The selection of notorious mass-executioner Ebrahim Raisi – responsible for 4,000 or more summary executions of Iranians – as Iran’s next president only brings into greater focus the fact that Iran’s conventional and nuclear threat endangers the stability and security of the entire free world, not only Israel and its Arab neighbours.

Perhaps his selection – following a completely illegitimate, rigged and widely boycotted election – will cause the international community to reconsider its plans to empower the odious regime he represents through a nuclear deal that would provide it with a huge boost in resources. 

Meanwhile, the new Israeli Government promises to address problems that have arisen in Israeli Arab society, including issues of land rights and spiralling violent crime in many towns. The coalition agreement will also see a doubling of government investment in infrastructure in Arab cities, towns and villages that were already at record highs under the Netanyahu Government. 
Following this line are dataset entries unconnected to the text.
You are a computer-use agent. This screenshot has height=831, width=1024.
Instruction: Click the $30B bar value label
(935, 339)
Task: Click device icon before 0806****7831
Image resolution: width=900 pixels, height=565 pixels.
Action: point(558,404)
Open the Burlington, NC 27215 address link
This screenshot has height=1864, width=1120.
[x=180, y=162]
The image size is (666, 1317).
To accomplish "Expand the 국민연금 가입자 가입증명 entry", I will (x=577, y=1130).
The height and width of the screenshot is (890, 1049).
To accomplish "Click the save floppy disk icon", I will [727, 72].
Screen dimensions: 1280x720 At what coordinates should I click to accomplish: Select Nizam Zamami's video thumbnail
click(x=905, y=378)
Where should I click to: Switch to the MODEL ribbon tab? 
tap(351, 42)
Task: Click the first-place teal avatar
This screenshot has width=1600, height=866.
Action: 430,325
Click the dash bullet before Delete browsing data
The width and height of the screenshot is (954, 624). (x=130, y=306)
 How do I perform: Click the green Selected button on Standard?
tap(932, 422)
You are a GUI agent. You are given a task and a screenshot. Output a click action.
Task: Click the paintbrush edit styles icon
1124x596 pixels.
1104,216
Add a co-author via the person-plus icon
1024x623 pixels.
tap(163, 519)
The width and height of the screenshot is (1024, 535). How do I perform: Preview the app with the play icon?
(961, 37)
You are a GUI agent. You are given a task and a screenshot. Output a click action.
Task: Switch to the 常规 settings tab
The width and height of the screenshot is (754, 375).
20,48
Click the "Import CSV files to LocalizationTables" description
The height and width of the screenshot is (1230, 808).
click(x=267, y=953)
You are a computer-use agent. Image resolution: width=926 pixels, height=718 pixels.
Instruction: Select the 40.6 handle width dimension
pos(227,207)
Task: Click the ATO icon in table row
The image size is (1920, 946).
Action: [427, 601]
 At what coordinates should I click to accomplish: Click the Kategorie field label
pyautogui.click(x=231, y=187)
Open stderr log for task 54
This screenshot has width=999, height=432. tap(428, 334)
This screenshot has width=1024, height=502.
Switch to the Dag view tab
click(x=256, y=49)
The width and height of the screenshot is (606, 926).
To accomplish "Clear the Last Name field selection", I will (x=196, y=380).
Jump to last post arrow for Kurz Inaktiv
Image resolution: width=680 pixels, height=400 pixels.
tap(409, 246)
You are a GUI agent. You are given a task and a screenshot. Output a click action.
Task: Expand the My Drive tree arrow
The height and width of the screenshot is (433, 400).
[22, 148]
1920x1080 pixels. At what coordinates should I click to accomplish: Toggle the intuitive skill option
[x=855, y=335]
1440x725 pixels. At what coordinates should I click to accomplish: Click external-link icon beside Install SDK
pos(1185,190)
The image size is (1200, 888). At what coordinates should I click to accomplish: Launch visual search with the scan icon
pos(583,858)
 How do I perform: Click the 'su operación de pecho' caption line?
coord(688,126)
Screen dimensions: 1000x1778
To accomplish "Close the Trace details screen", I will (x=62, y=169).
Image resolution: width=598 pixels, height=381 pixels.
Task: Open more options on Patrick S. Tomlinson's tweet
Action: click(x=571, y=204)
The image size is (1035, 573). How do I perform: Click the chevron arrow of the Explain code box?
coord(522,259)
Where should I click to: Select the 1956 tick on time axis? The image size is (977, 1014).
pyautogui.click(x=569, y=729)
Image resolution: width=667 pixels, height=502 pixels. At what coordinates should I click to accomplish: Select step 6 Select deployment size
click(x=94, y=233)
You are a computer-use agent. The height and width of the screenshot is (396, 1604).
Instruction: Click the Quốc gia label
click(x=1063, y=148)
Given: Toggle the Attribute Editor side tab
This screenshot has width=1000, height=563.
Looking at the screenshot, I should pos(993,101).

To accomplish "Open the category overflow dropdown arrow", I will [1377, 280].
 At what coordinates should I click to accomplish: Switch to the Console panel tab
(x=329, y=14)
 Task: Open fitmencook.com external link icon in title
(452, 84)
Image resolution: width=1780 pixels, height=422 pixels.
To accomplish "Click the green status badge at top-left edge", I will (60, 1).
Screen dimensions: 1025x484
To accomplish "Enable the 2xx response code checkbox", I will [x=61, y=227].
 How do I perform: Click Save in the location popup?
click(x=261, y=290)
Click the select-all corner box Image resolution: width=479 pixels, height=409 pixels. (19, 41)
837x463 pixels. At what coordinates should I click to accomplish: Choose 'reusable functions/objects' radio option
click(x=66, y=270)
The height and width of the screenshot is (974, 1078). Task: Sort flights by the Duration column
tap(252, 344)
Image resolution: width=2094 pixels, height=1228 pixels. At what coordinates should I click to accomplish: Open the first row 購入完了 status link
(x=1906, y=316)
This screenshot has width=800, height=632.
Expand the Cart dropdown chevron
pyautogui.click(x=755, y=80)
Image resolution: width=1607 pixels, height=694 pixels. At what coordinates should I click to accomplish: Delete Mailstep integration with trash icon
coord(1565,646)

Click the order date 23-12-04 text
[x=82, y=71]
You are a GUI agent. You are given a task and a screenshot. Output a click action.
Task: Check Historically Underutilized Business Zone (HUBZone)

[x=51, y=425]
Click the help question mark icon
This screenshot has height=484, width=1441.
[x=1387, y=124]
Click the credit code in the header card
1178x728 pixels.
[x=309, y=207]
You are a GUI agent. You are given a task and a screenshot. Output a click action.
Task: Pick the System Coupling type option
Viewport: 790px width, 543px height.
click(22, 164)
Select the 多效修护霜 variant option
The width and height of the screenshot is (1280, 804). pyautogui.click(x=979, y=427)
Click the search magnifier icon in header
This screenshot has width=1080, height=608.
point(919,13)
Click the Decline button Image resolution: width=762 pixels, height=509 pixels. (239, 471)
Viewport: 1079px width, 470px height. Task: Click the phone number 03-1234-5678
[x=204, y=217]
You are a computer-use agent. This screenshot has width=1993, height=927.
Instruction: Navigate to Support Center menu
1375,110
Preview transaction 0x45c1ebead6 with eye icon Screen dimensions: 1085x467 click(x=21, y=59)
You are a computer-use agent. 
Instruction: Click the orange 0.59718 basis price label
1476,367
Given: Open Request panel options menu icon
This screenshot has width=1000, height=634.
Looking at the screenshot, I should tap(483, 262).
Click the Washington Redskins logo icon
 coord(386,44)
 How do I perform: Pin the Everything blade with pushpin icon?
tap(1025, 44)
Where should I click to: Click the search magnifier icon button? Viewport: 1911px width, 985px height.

Before the last election, Israel’s new deputy minister in the Prime Minister’s Office Mansour Abbas – leader of Israel’s largest single Arab party Ra’am – broke away from the Joint List coalition of majority Arab parties over their continued refusal to back any realistic Israeli government. Abbas believed that the interests of Israeli Arabs could be best served from inside government in ways that they never could be from the long-preferred option of sitting in opposition. Should Abbas’ bold experiment succeed, it will positively transform the political role of Israel’s Arab citizens.

There is nothing more Israeli than using your democratic and equal rights, enshrined in Israel’s Declaration of Independence and its Basic Laws, to effect change, as Abbas has demonstrated. His political power and behaviour are not only inconsistent with the absurd allegations of Israeli Apartheid – it’s about as far removed from Apartheid as you can get.

Yet the purveyors of the Apartheid smear have doubled down on their falsehoods – for example, calling the new Government right-wing, when it clearly is not, or anti-peace, even though all parties in the coalition, including Prime Minister Bennett, have expressed at least an openness to a two-state peace paradigm under the right conditions.

Those who continue to work to delegitimise and demonise Israel employ a narrative that is built on a foundation of reflexive hostile emotion rather than empirical reality. 

For them, the words of the late US Senator and intellectual Daniel Patrick Moynihan still ring true: You are entitled to your opinion, but you are not entitled to your own facts. Israel’s new Government is living proof of a factual reality they desperately and dishonestly try to obscure and deny.